By John Reichard, CQ HealthBeat Editor
June 8, 2010 -- With voters increasingly stressed about the deficit, the cost of the overhaul law remains a hot topic in Washington — but sharply varying predictions aren’t lending clarity to the budget debate. Speakers at a health policy forum Tuesday talked up estimates ranging anywhere from trillions in savings to trillions in added deficit spending. Harvard University economist David Cutler, one of the speakers at the forum sponsored by the policy journal Health Affairs, called a 1.5 percentage point reduction in health care cost growth a reasonable target as health information technology gradually makes health care more efficient.
Doing so would save the federal government $580 billion in 2010-2019, $3.5 trillion in 2020-2029 and $4.9 trillion in the decade after that, Cutler estimated in a paper released at the forum. The savings reflect a 30 percent reduction of medical spending — the part of the health care dollar spent on unjustified care, Cutler said.

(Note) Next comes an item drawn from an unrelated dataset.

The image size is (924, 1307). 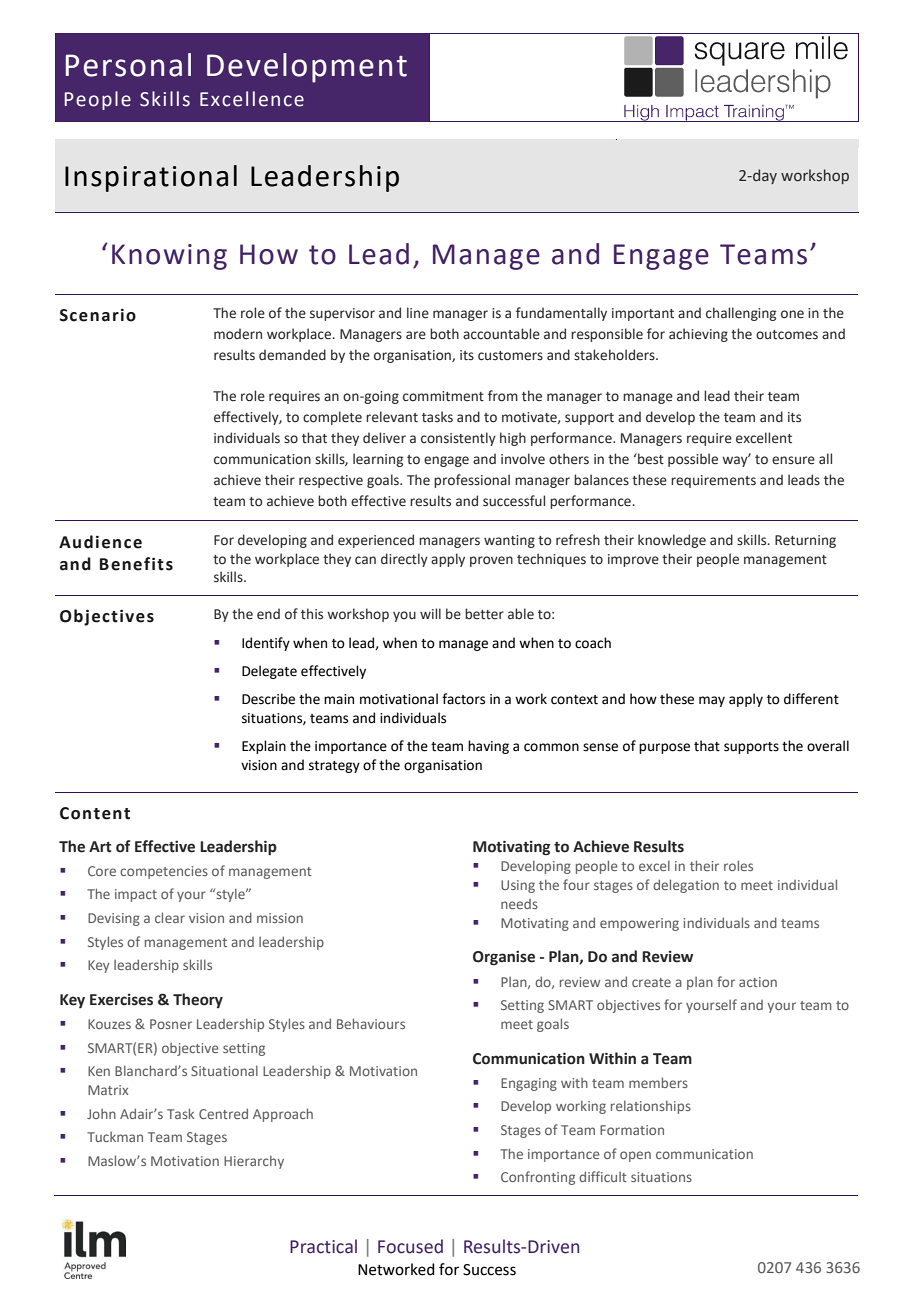 What do you see at coordinates (686, 886) in the image?
I see `delegation` at bounding box center [686, 886].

Cutler tied his prediction to at least a couple of caveats, however. "First, the administration must move forward rapidly with the design and operation of the pilot programs and demonstration projects, and with needed internal reforms," he wrote. "It takes five to 10 years from concept to results; this cycle must be cut to a year or less," he added "Such streamlining is feasible, but it will require an enormous change in agency culture."
Cutler added that doctors and hospitals and big private insurers and other health care purchasers "must actively participate in the change to new models of care delivery."
But estimates that the law will cut the deficit are wishful thinking, Michael J. Ramlet, co-author of a paper with Douglas Holtz-Eakin, said in his remarks.
Stripping out the law's funding "gimmicks and budgetary games" would add $554 billion to the deficit in the first 10 years and $1.4 trillion over the next 10 years, Ramlet said in the paper written with Holtz-Eakin, the former Congressional Budget Office (CBO) director and adviser to John McCain's presidential campaign.
Dubious provisions of the law include "unachievable savings, unscored budget effects, uncollectible revenue and already reserved premiums," the paper said.
White House Office of Health Reform Director Nancy-Ann DeParle focused in her remarks on an estimate that the law would yield health system savings greater than suggested by the $143 billion in 2010-2019 deficit reduction forecast by the CBO.
DeParle noted an estimate by the Commonwealth Fund that the law would trim overall health care spending in the United States by $590 billion in its first decade, including $400 billion from federal spending. The Commonwealth study faulted other estimates for giving "almost no weight to proposals for improving the information available to providers and modifying the financial incentives in the current system."
With estimates varying based on different assessments about how providers and others will respond to efforts in the law to make care more efficient, it's likely that estimates will continue to vary in the future — and that doubts about the impact of the law will remain a fixture of the health care debate for years to come.